И все же портрет далеко вышел из рамок, спервоначалу намеченных мастером. Нестеров знал это и был рад этому. Не об умной мастеровитости говорит портрет — о творческой фантазии, обуздываемой волей; о страсти, сдерживаемой разумом. О самой сути души художницы.
Руки Мухиной не просто лепят фигурку — они ведут ее, направляют, поддерживают ее полет. Глаза впиваются в нее с такой взволнованной требовательностью, словно хотят заставить ожить скульптуру. И где уж тут думать о кокетливой легкости блузки, о тщательно уложенных волнах прически. Все это существует, но как бы за гранью. Здесь же обнажается главное — то, ради чего живет человек.
Интересно сравнить этот портрет с фотографиями, сделанными с Мухиной во время работы. Потому что, хоть Вера Игнатьевна и не пускала фотографов в мастерскую, такие снимки есть — их делал Всеволод.
Фотография 1934 года — Мухина лепит «Эпроновца». 1949 год — работает над статуэткой «С. Корень в роли Меркуцио». На обеих — сведенные брови, поперечная складка на лбу и та же напряженная устремленность взгляда, что и в портрете Нестерова. Так же чуть вопросительно и вместе с тем решительно сложены губы. Та же горячая сила прикосновения к фигурке, страстное стремление влить в нее через трепет пальцев живую душу.

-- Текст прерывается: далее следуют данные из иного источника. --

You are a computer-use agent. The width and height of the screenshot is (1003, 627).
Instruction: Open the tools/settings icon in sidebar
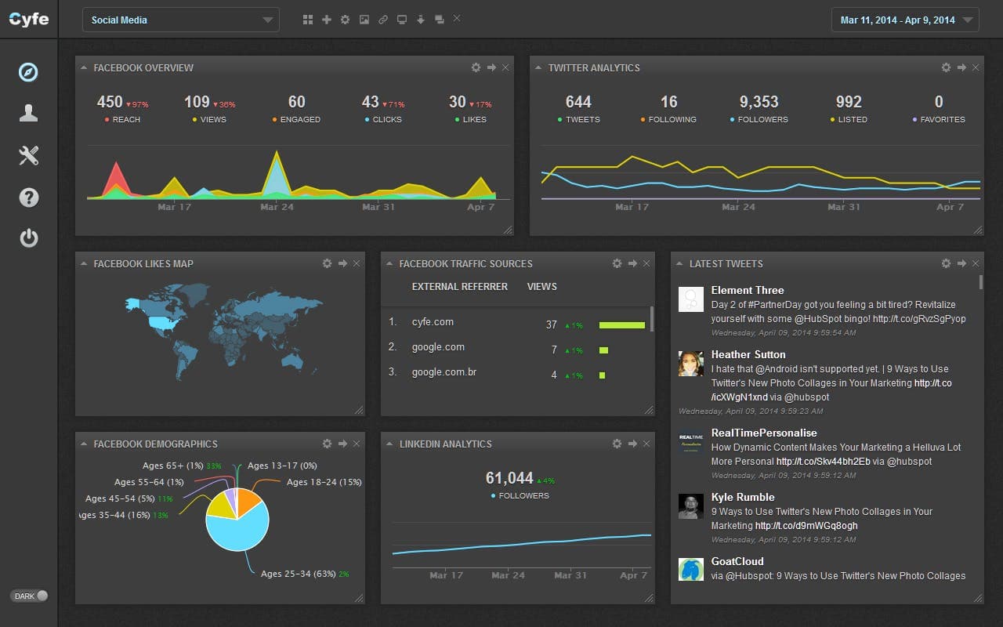(x=28, y=155)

Еще одна фотография — 1953 год, незадолго до смерти. Перед Мухиной трагическая двухфигурная композиция эпохи Великой Отечественной войны. Уже беспомощна рука скульптора, но движение пальцев, обращенных к фигурам, прежнее: размеренное и пылкое. И лицо по-прежнему исполнено чувства: Борею она помогала вырваться из гипсового плена, «Эпроновцем» гордилась, женщину с вернувшимся с фронта изуродованным мужем жалеет до слез, до боли в сердце. К каждой из своих работ она относится не только как художник, но и как человек.

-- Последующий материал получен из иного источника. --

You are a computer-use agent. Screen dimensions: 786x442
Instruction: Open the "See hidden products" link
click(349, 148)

Всеволод снимал блестяще. Лучшие фотографии с Парижского павильона были сделаны им. «Алексей Андреевич баловал мальчишку, — рассказывала Иванова, — давал деньги без счета. Тот увлекался оптикой, покупал какие-то необыкновенные импортные аппараты». У него было хорошее ощущение композиции, кадра, он даже мечтал стать кинооператором. Кроме того, он хорошо знал мать, они были дружны. Случайных фотоснимков с нее он не делал, умел поймать «выразительное мгновение».
Такое же «выразительное мгновение» — в портрете Нестерова. Семидесятивосьмилетнему художнику уже не легко было работать, но он не слушал врачей и писал с азартом, до изнеможения. Понимал: в портрете ему удалось передать главное: серьезность и вдохновенность отношения художницы к работе, ее преданность искусству.
«Слово художника на картине должно быть сдержанно и веско, — говорил Нестеров. — Сказано, как отрезано».
Примерно за год до этого Сарра Лебедева вылепила голову Мухиной; создала мягкий, задумчивый, женственный облик художницы, не похожий на нестеровский ничем, кроме одного — серьезности. Есть в этом облике какая-то тишина и внутреннее спокойствие. Об этих двух портретах мало сказать — разные, они — полярные. Нестеров шел «от зрителя», давал образ Мухиной так, как его можно было воспринять со стороны. Лебедева — от ее душевной жизни, от психологии: она словно искала истоки того, что ярко и выпукло увидел живописец. И все же, пожалуй, ни одна фотография не дает такого полного и исчерпывающего представления о Мухиной, как сопоставление этих портретов. В одном — творческий накал, в другом — интимное звучание; они дополняют друг друга.